Southern Appalachian also refers to a personal guarantee given by Welsh to First Capital, Cardigan's factoring company. Plaintiffs do not, however, point to any evidence of personal guarantee by Welsh for the coal purchase transactions between Cardigan and Plaintiffs. Finally, it is curious that Southern Appalachian also points to Welsh's pay down on Cardigan's debt to Southern Appalachian "long after" Cardigan went "belly up" as somehow evidencing alter ego. It is difficult to comprehend how Welsh's after-the-fact attempts to reduce the account balance via personal payments, whatever the motivation, would serve as evidence of his disregard of the formalities of corporate status during the relevant time period when Cardigan and Carcoal were viable, operating entities. Accordingly, the Court finds that Plaintiffs have failed to provide a factual basis to raise an issue as to whether the corporate veil of Cardigan should be pierced and Welsh subjected to liability personally for the debts of his failed business.
G. Punitive Damages
Plaintiffs also seek punitive damages (Count XV). They have set forth their request for such damages in a separate claim of their Complaint and Intervening Complaint. Given the Courts' conclusion that summary judgment in Defendants' favor on all of Plaintiffs' claims against them is in order, Plaintiffs' claim for punitive damages cannot be supported and therefore is also denied.
III. CONCLUSION
At its core, this case is a collection action, brought by two coal suppliers who ended up on the shorted side of a broker's balance sheet. In an effort to cure those losses, Plaintiffs pursued possible alternative avenues using innovative application of legal theories, which of course is fair for them to do. But at the end of the day or, in legal parlance, the conclusion of discovery, Plaintiffs have been unable to establish at least one viable legal theory against each of the Defendants or, to the extent they have demonstrated one, have been unable to establish that facts material to that theory are genuinely in dispute.

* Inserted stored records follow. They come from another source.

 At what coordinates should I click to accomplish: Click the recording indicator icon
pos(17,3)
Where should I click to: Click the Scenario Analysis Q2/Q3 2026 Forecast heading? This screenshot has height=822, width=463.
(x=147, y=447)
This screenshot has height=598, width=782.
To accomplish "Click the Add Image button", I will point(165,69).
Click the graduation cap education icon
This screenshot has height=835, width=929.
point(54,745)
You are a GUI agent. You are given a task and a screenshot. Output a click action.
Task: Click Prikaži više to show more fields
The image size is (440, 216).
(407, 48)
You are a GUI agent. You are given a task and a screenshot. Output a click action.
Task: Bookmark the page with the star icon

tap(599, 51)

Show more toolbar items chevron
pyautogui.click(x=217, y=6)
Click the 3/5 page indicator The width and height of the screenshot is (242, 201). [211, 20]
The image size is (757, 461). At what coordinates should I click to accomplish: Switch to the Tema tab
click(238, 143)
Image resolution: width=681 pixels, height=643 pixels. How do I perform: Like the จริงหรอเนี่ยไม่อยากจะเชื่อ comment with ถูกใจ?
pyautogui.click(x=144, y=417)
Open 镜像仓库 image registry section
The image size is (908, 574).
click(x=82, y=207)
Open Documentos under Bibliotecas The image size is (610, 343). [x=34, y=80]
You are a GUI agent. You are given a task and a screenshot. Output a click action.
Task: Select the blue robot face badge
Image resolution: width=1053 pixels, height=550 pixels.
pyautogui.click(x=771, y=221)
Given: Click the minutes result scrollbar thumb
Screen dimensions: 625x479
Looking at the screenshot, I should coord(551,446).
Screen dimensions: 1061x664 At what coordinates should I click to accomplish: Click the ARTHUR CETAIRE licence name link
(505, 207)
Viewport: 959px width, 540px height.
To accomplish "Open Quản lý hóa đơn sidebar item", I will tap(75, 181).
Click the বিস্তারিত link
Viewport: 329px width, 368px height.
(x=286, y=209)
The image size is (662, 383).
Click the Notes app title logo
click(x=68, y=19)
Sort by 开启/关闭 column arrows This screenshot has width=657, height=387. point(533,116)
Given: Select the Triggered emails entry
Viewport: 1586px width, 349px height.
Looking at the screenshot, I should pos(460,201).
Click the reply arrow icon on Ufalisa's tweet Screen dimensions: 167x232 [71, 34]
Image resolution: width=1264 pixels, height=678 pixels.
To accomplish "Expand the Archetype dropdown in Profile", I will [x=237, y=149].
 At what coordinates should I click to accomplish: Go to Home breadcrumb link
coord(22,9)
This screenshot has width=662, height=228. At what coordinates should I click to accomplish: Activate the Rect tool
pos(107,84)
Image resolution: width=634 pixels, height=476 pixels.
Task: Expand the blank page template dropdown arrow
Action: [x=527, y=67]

Accordingly, for the reasons stated herein, IT IS ORDERED that:
(1) Plaintiffs' Objections to the Magistrate Judge's Order denying Plaintiffs' Motion to Compel production of SARs (Doc. #87) are hereby overruled;
(2) Defendant Cook Sons Mining Co.'s Motions to Strike (Docs. #117 #122) are hereby denied;
(3) Defendant Teresa Gillum's Motion for Summary Judgment (Doc. #102) is hereby granted;
(4) Defendant Citizens Bank of Northern Kentucky's Motion for Summary Judgment (Doc. #103) is hereby granted;
(5) Defendant Charles Welsh's Motion for Summary Judgment (Doc. #104) is hereby granted; and,
(6) This action is hereby dismissed and stricken from the active docket of this Court.
A separate Judgment shall be entered contemporaneously herewith.
This is a final and appealable order.